ComicsGate and GamerGate. The boogeymen that allow the geek and nerd communities to partake in outrage culture continues to be the gift that keeps on giving in that regard, despite the fact that most of the world has forgotten what GamerGate was about (for which Zoe Quinn is no doubt grateful) and ComicsGate exists now largely as a hashtag to market the ideology behind the comics they produce and, yes, deliver.

Not that this stops Anthony Gramuglia, writer at large. In a recent piece for The Mary Sue, Gramuglia conducts “interviews” with a handful of people with axes to grind. The Spectre of Hate is raised more than once, and the fearmongering goes into high gear in order to gin up the clicks. He expands his reach from ComicsGate to the more recent AnimeGate, spun out of accusations against DragonballZ: Broly actor, Vic Mignogna, and the resulting defamation suit that followed.

With the AnimeGate reach, Gramuglia performs something almost but not quite attributable to real journalism, insofar as the person he pulls quotes from, Kaylyn Saucedo, does not seem to be one of his regular pals. Because the rest of the interviews are the equivalent of sitting around the bar with your friends and deciding your conversation is so charming you should write it down and pass it off as work.

At issue is the threat of doxxing of those who stand in opposition to these threats against baseball, motherhood, and apple pie, threats such as doxxing (the act of making personal information available, or easily found, by others), apparently with the goal or intent of hoping harm comes to the person; for instance, a SWATting attempt.

It is, of course, fine to interview people who know for a news article. When you write within an industry for any length of time, you develop relationships with your sources as a natural course. But there’s news reporting, and then there’s self-serving.

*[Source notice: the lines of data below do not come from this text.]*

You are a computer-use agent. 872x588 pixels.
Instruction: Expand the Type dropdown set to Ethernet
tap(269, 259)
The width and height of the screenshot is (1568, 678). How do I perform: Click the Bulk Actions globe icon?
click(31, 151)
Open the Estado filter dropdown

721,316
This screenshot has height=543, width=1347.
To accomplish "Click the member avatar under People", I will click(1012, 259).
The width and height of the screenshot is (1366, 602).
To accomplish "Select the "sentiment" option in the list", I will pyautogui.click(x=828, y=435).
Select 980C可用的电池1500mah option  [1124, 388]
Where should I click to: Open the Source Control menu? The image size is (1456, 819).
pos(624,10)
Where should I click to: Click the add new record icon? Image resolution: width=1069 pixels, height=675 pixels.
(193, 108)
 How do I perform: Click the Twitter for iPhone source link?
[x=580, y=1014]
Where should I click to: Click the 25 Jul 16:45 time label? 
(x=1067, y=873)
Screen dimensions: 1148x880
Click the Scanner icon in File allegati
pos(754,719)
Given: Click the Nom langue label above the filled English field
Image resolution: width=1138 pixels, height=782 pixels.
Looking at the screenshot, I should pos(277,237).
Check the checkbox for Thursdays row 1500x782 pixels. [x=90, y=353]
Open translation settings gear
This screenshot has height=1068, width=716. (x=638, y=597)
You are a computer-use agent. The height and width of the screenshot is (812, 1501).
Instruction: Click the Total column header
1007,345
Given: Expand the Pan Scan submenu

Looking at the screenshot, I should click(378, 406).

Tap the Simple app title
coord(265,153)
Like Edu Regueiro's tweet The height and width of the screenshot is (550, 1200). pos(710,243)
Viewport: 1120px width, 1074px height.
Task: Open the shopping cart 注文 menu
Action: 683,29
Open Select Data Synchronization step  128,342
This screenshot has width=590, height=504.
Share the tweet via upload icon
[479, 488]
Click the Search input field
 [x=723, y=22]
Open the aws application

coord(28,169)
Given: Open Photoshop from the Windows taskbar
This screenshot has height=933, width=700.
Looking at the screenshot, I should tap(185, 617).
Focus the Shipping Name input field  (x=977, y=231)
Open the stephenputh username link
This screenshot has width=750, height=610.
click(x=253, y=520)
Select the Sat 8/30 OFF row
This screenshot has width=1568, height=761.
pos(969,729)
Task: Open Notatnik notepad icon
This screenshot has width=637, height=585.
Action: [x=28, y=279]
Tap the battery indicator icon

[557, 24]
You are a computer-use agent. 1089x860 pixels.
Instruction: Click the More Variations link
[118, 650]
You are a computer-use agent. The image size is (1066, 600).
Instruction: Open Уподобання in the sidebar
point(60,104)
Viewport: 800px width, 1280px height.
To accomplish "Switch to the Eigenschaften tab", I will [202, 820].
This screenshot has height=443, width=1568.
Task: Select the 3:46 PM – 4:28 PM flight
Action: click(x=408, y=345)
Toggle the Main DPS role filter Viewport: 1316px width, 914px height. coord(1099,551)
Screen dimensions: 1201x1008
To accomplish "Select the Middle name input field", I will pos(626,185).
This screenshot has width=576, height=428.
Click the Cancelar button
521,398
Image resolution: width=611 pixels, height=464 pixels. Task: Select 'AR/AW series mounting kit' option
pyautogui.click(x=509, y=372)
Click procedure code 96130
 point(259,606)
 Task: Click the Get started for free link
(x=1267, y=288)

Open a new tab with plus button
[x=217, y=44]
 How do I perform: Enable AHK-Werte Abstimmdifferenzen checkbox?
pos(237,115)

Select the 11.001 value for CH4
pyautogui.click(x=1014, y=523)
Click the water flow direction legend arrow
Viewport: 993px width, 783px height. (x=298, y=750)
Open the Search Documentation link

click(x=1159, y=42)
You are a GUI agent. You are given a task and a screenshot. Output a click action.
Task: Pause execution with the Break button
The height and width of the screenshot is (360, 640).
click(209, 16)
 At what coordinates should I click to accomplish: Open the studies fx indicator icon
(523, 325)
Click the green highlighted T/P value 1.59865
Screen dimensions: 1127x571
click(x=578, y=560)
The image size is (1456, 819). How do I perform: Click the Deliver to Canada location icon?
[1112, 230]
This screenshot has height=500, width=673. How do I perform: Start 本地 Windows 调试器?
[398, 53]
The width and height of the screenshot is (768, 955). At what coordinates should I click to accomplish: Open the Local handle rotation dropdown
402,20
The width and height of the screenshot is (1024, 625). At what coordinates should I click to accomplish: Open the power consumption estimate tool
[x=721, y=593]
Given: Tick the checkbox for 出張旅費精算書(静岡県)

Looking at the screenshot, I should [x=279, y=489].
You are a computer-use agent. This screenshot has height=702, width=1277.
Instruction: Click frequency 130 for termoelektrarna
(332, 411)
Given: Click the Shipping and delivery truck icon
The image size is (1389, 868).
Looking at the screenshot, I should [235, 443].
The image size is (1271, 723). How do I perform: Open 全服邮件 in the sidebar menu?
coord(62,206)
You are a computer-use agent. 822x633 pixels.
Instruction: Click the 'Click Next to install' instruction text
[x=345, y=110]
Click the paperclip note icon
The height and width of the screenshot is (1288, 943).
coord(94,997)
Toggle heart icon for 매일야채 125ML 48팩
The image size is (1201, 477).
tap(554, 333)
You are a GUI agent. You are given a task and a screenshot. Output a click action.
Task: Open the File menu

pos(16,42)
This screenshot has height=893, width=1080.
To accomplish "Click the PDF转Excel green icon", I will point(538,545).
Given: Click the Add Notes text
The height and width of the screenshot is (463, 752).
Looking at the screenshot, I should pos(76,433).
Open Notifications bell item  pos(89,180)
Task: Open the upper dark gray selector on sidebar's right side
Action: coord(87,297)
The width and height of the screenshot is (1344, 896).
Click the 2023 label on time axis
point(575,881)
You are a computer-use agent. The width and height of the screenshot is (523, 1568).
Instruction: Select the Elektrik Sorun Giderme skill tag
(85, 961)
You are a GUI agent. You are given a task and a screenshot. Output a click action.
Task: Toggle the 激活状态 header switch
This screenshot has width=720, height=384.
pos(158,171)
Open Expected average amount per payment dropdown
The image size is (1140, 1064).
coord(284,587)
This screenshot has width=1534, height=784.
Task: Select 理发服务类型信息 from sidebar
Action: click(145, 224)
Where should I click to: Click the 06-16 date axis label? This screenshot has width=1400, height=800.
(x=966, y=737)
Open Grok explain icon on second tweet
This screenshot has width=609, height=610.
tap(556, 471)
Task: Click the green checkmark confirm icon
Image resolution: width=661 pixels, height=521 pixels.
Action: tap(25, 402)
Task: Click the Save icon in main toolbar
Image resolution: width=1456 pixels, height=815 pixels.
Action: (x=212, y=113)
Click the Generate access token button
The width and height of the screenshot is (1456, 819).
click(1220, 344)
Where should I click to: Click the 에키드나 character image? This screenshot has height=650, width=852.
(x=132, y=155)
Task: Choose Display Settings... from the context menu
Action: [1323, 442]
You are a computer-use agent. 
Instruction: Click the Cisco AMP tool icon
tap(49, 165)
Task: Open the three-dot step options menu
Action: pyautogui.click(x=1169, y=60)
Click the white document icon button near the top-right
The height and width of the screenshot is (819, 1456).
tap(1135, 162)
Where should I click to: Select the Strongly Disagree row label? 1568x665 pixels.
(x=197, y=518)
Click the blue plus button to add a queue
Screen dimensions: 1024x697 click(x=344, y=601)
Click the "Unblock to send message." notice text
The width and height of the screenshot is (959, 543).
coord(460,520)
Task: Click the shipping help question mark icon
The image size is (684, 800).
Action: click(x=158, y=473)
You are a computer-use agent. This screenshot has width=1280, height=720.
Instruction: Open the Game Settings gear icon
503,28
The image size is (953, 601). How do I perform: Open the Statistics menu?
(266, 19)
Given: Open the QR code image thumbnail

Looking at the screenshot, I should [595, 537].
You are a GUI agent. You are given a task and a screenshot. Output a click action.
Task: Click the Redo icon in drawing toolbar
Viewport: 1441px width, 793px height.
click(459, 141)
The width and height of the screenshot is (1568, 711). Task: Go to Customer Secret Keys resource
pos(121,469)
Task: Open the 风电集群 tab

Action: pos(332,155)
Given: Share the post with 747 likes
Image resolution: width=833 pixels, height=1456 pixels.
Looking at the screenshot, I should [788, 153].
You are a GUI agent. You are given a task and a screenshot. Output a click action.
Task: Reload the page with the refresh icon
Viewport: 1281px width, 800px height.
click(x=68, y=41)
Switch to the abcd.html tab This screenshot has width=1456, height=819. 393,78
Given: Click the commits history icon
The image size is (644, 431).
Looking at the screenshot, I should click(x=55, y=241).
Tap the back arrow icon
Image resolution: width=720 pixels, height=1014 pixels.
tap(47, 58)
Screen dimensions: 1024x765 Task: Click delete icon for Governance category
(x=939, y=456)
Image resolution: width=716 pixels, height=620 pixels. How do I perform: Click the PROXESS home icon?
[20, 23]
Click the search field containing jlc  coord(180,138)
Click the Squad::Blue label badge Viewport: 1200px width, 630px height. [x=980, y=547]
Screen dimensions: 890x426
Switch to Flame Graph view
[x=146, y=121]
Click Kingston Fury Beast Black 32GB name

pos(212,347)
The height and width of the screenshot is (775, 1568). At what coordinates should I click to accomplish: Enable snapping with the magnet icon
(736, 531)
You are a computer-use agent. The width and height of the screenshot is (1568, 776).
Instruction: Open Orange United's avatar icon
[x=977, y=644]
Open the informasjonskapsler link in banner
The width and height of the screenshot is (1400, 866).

And it gets particularly egregious when, as the acting agent for one reporting site, you give instructions to your readers to block their own access to other reporting sites.

Unquestionably, the sites referenced — Bleeding Fool and Bounding into Comics — take a specific stance on issues. In that way, they’re very unlike The Mary Sue. But running a blockchain as described by Gramuglia, only serves to create an echo chamber, insulating those inside from information.

And to have a source of information directing its readers to block other sources of information, combined with the already insular agitprop nature of the interviewed subjects, makes this article Into much more than a self-serving editorial; it turns it into an ethical quagmire for The Mary Sue.